EXERCISE MATERIALS -
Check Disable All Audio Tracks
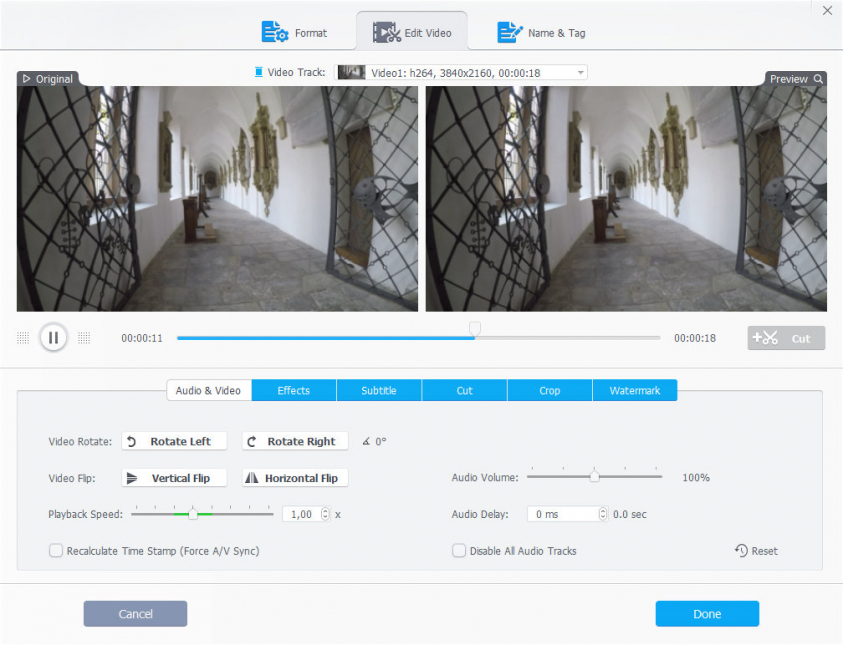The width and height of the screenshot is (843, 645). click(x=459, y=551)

---

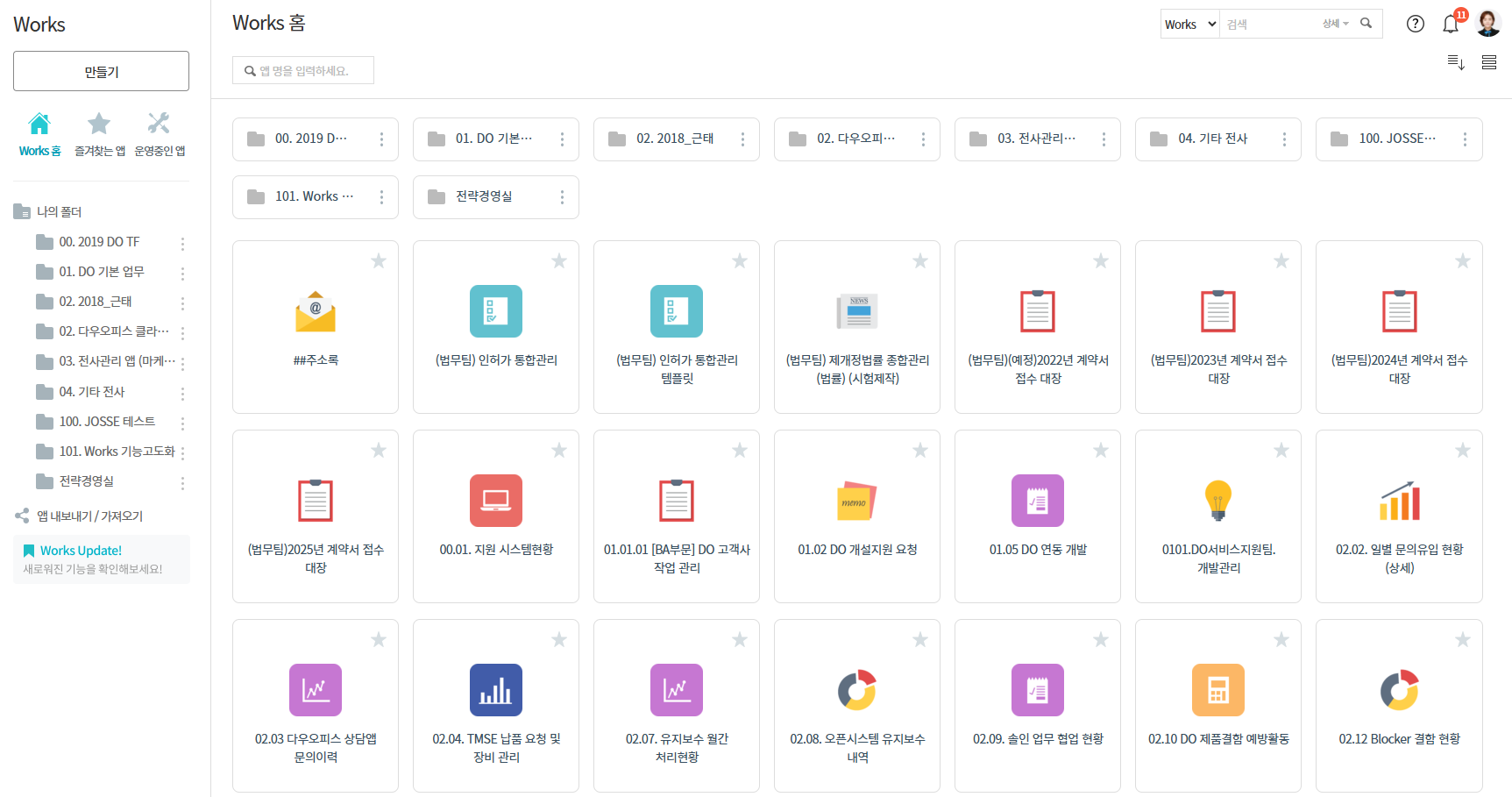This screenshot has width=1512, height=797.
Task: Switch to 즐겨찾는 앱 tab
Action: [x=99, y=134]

WORK REQUIRED - Please reproduce the items again word for word, starting at the line that contains "This screenshot has width=1512, height=797." and stopping after the line that contains "Action: [x=99, y=134]". Leave the pictures out of your answer.

RESPONSE TO THIS TASK -
This screenshot has width=1512, height=797.
Task: Switch to 즐겨찾는 앱 tab
Action: [x=99, y=134]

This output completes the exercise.